By an Act of Parliament of 1834, Bridgwater was permitted to introduce gas lighting to the streets replacing the previous oil lamps which were lit by John Gillingham and his son. The introduction of gas for street lighting brought the added benefit that gas then became available for domestic and commercial premises. Each evening, the lamp lighter would walk the streets, turning the gas lights on, and then switching them off as daylight broke, cycling around on his bicycle with his long lamplighter’s pole. The first gas-lamp in the town was lit by Mr. W J Ford at the premises of Edward Jefferies, a chemist in Fore Street. The first public building to use gas lighting was the town theatre situated in Back Street (Clare Street), a replica of the Adelphi in London. A theatre programme of 1837 announced that the theatre would be ‘brilliantly lighted with gas’. The theatre was eventually pulled down and replaced with a row of cottages called “Theatre Place”.
The local gas works were erected in what is now Old Taunton Road where tar, with its distinctive smell, was produced as a by-product. This was then used on the road surfaces as early as 1908 but not seriously trialled until 1921 when it was used on the stretch of road between Bridgwater and North Petherton. The trial was successful and in 1925 Trinidad Lake Asphalt was laid around the town centre roads, bringing with it the end of the bonfire on the Cornhill, since asphalt burns very readily.
Water also became an issue as the town began to grow and in December 1879, the Bridgwater Corporation Waterworks were opened at Ashford Reservoir near Cannington. Durleigh (1938) and Hawkridge Reservoirs (1962) were to follow. Until the creation of the Ashford Reservoir, the town had been dependent on locally bored wells for its water supply. From Ashford, water was pumped up to an underground holding tank at Sandford beyond the top of Wembdon Hill, still visible today.

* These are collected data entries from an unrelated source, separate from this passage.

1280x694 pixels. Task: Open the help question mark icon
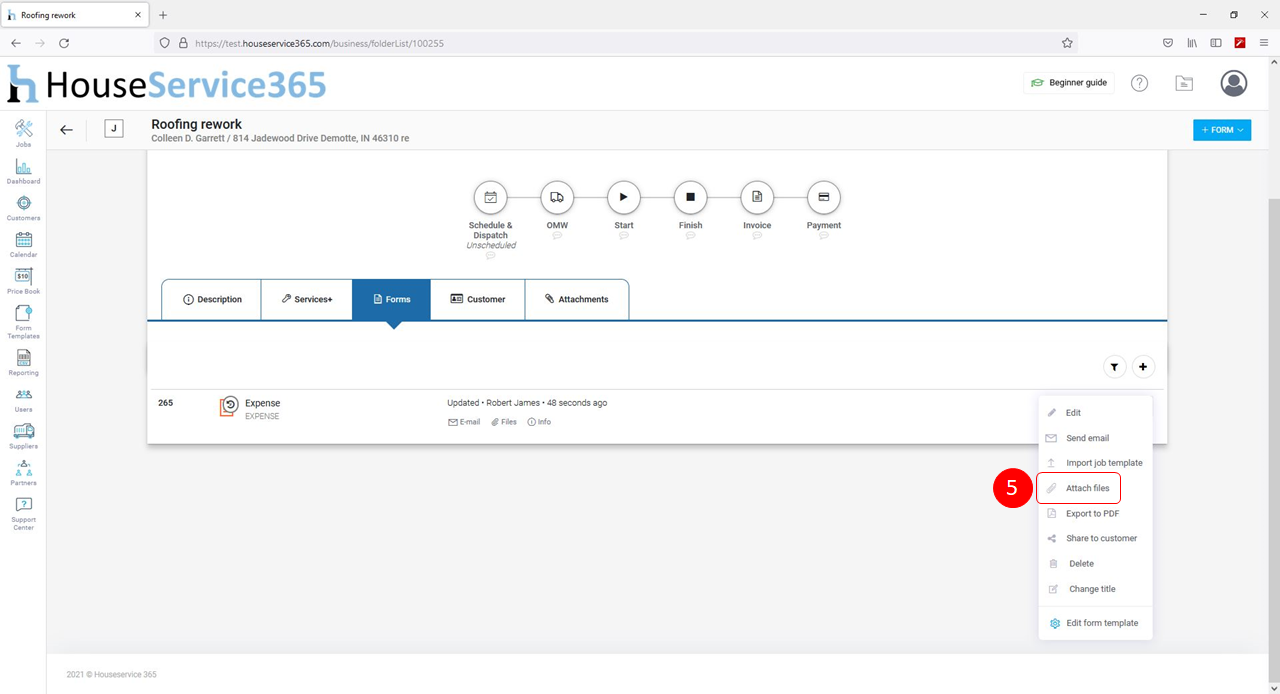[x=1139, y=83]
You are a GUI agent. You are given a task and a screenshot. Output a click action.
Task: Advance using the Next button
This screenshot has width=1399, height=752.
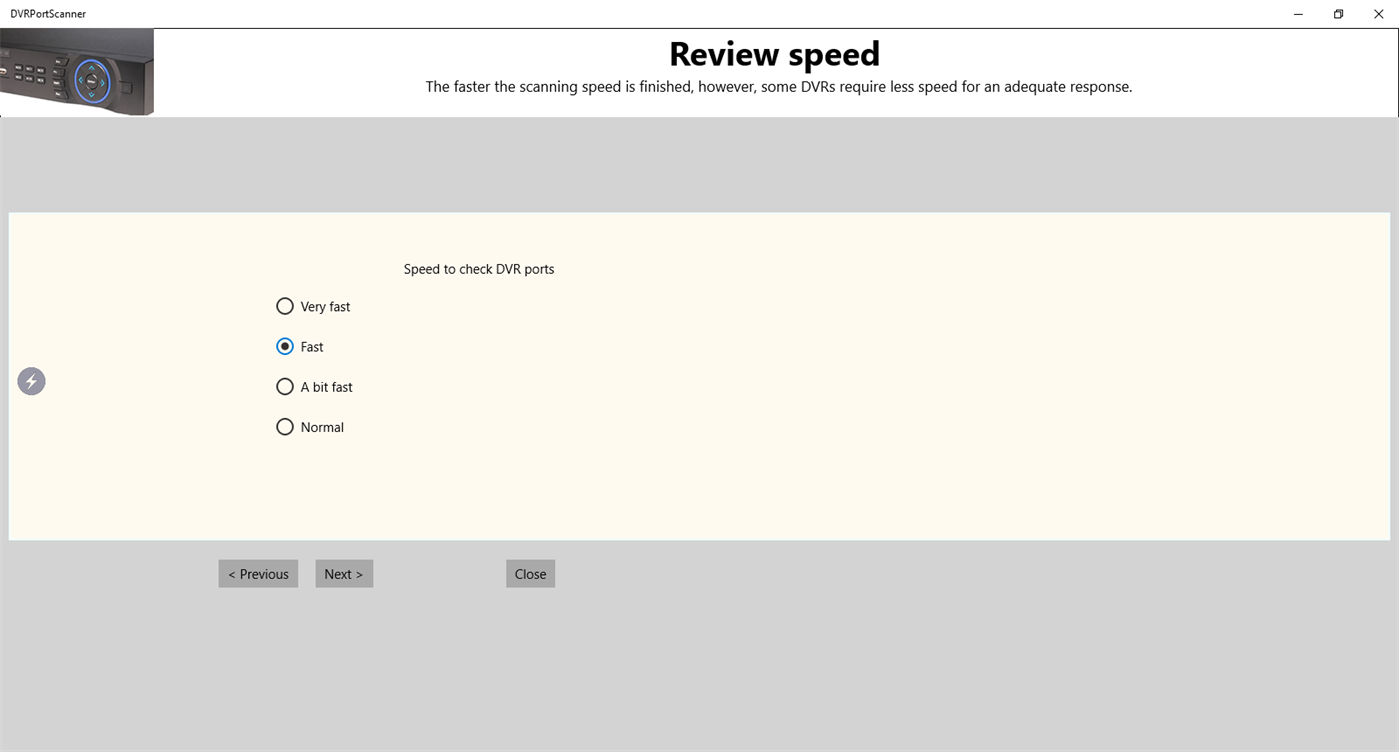(344, 573)
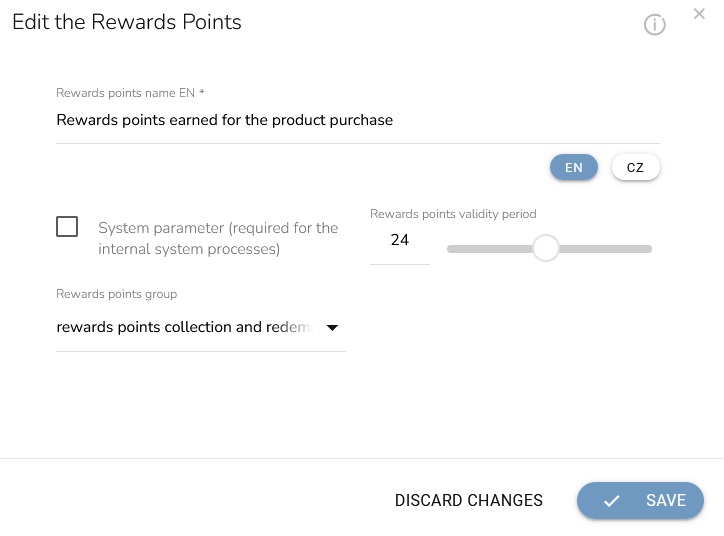The height and width of the screenshot is (536, 724).
Task: Enable the System parameter checkbox
Action: tap(67, 227)
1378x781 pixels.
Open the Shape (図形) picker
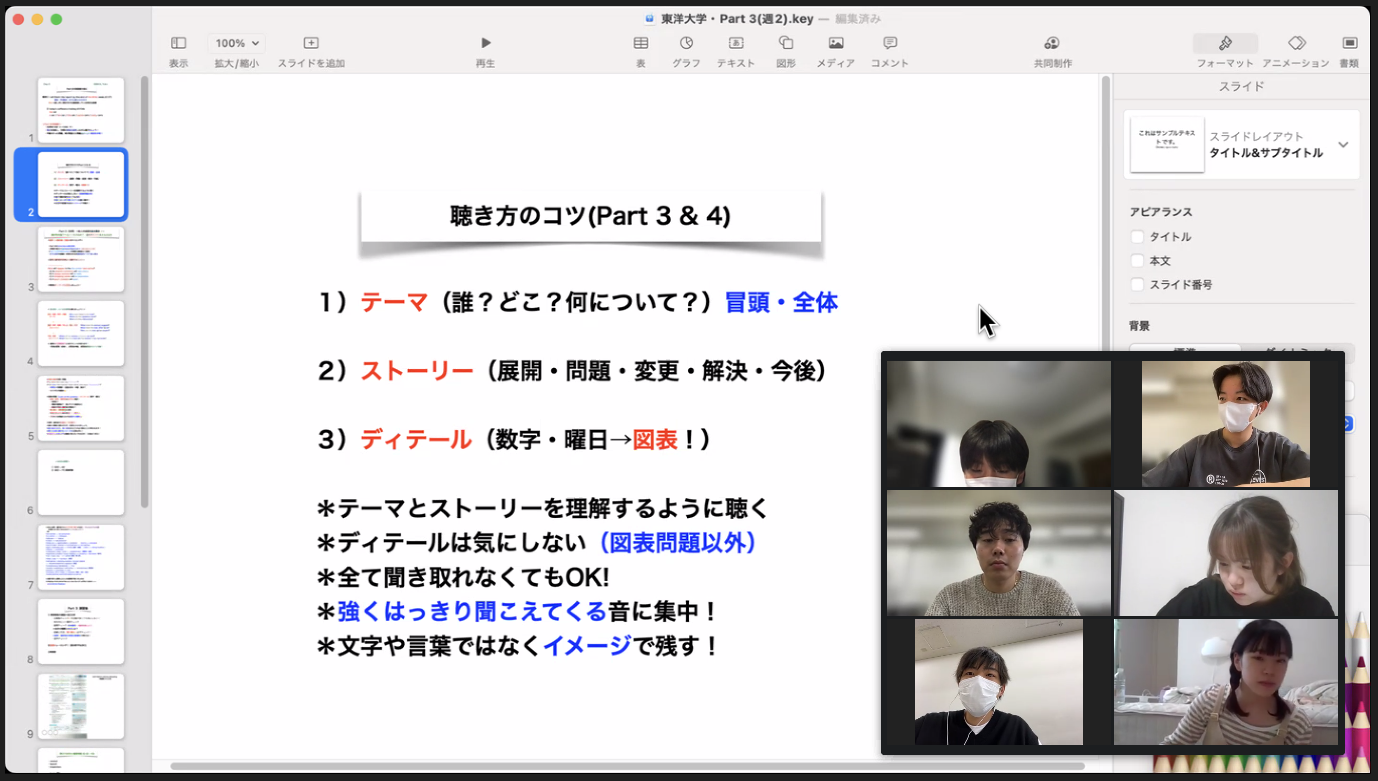tap(786, 43)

In earlier times, back in 1694, Richard Lowbridge of Stourbridge was granted permission to take water from the Durleigh Brook by means of an engine, and to convey it to a cistern which was built over the High Cross at the Cornhill. The part of the brook from which the water was extracted was known as Friars and was owned by George Balch and in 1709 he took owned the supply system, which used elm pipes to convey the water..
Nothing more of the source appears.